L’integrazione dei servizi in cloud

Fare uso di servizi essenziali per l’azienda, quali applicativi o aree di sviluppo software alla quali poter accedere liberamente ma in modo sicuro, condividendole con un determinato gruppo di lavoro, è oggi reso più accessibile con l’integrazione di servizi in cloud ibrido e molte imprese stanno ripensando la propria rete ICT in un’ottica di maggiore condivisione. L’outsourcing diventa, così, la parola d’ordine: acquisire all’esterno dell’impresa, via web, determinati servizi in modo sicuro, rapido e capaci di garantire affidabilità nel tempo risulta essere una scelta vantaggiosa, sia per permettere una maggiore condivisione del lavoro, che da un punto di vista meramente economico. L’integrazione dei servizi in cloud si caratterizza, infatti, per la sua scalabilità con la formula “pay for use”.
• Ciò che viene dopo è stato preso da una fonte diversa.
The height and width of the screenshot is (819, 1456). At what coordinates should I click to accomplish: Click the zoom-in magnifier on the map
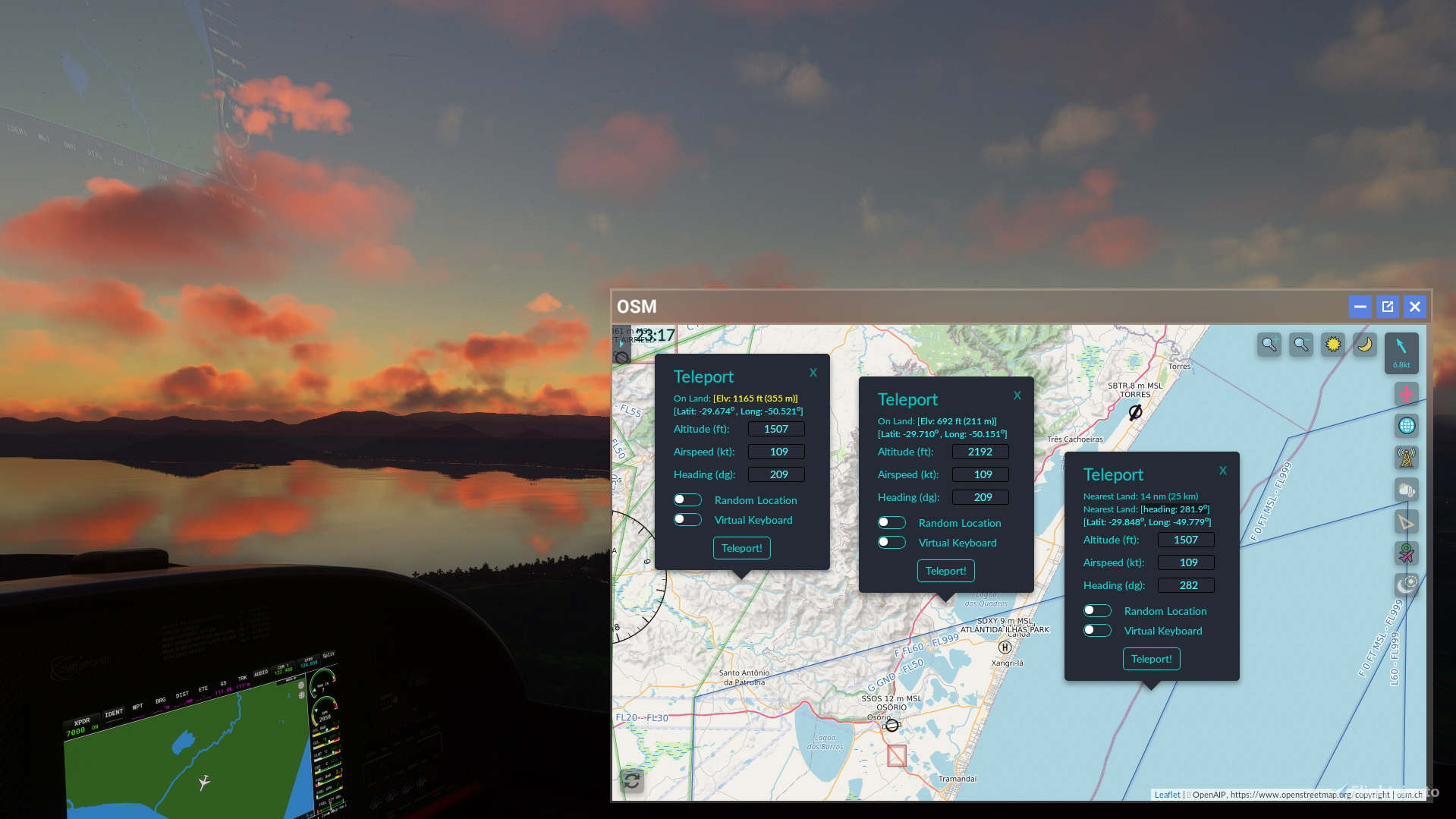[x=1269, y=345]
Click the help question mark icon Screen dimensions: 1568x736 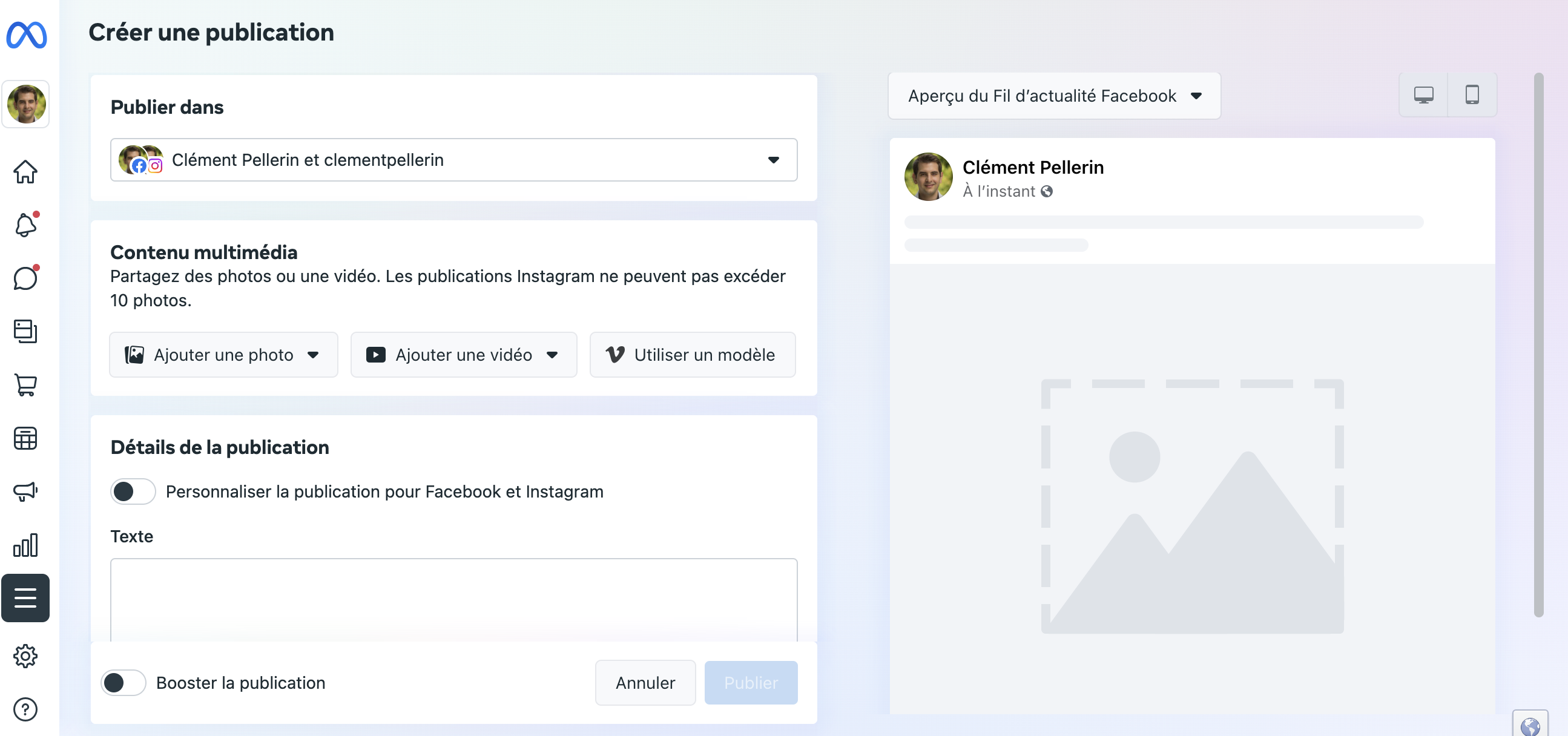tap(25, 709)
Il cloud e le potenzialità per le aziende

La chiave del successo dei servizi in cloud si deve alla varietà di servizi disponibili, dall’IaaS (Infrastructure as a Service) al PaaS (Platform as a Service), capace di fornire una piattaforma sulla quale l’azienda utente può sviluppare le proprie applicazioni, fino al SaaS (Software as a Service), ovvero alla fornitura di software: basti pensare che si stima che nel solo comparto PaaS le aziende arriveranno a spendere a un valore di circa dieci miliardi di dollari entro il 2021!